Kepala Pusat Data dan Informasi (Pusdatin) Kemenkumham, Mohamad Aliamsyah saat mebuka secara resmi kegiatan Evaluasi Teknologi Informasi Kementerian Hukum dan HAM Tahun 2019 di Grand Mulya, Sentul Bogor (27/11/ 2019). (Foto: kemenkumham.go.id)

ZNEWS.ID BOGOR – Saat ini, Kementerian Hukum dan HAM sedang mencoba menerapkan konsep “Smart Office”. Suatu konsep bekerja modern yang tidak lagi terpaku dengan orang per orang dan data yang statis.

Melainkan, konsep kerja dengan data ter-sentralisasi yang disimpan di-cloud storage. Sehingga, dapat diakses oleh seluruh pegawai dan memudahkan penyelesaian pekerjaan. Serta, memudahkan pimpinan dalam memonitoring dan mengontrol sistem kerja ASN di lingkungan Kementerian Hukum dan HAM.

Hal tersebut disampaikan Kepala Pusat Data dan Informasi (Pusdatin) Kemenkumham Mohamad Aliamsyah saat mebuka secara resmi kegiatan Evaluasi Teknologi Informasi Kementerian Hukum dan HAM Tahun 2019 di Grand Mulya, Sentul, Bogor (27/11/2019).

Menurut Aliamsyah, evaluasi Teknologi Informasi (TI) yang dilakukan adalah yang pertama kali diselenggarakan. Ini, katanya, sebagai wujud komitmen dalam bersinergi dan berkolaborasi mengembangkan TI di lingkungan Kementerian Hukum dan HAM.

“Budaya kerja yang saat ini kita jalankan sehari-hari harus mulai kita ubah, menyesuaikan perkembangan zaman. Budaya kerja manual dengan tumpukan kertas, budaya kerja dengan birokrasi panjang, budaya kerja yang dibatasi oleh jarak, sudah harus mulai kita pangkas. Dan, kalau mungkin kita tiadakan,” ujar Aliamsyah, dilansir dari kemenkumham.go.id.

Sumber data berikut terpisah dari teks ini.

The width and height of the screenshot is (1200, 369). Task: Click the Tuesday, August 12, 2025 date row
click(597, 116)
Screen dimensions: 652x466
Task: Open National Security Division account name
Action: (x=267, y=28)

Kegiatan Evaluasi TI yang mengangkat tema Transformasi Budaya Digital ini berlangsung hingga 29 November 2019. Ini merupakan tindak lanjut yang dilakukan Pusdatin setelah kegiatan rapat kerja Kemenkumham semester II yang telah dilaksanakan beberapa waktu lalu.

Selain itu, Evaluasi Teknologi Informasi ini juga sekaligus merupakan rangkaian tahapan penguatan Teknologi Informasi yang menjadi agenda utama Pusat Data dan Teknologi Informasi tahun 2019.

Aliamsyah berharap, kegiatan ini dapat menghasilkan beberapa poin masukan yang bisa diperbaiki dan disempurnakan sebagai bagian dari rencana kegiatan di tahun 2020.

“Perlu saya garis bawahi, dalam tahapan evaluasi nanti, utamakan sinergi dan kolaborasi antar unit utama. Untuk, saling bahu membahu mengembangkan komptensi SDM, membangun infrastruktur TI, mengembangkan sistem informasi terintegrasi, dan menyusun regulasi. Guna, menunjang kinerja kita bersama di bidang Teknologi Informasi dalam mendukung TUSI Kementerian Hukum dan Hak Asasi Manusia,” terang Aliamsyah.

Grand Design TI 2020-2024 nantinya akan menjadi pedoman dalam membuat perencanaan TI yang bertujuan untuk meyamakan visi, berkolaborasi, serta meningkatkan kualitas implementasi e-Gov di lingkungan Kemenkumham.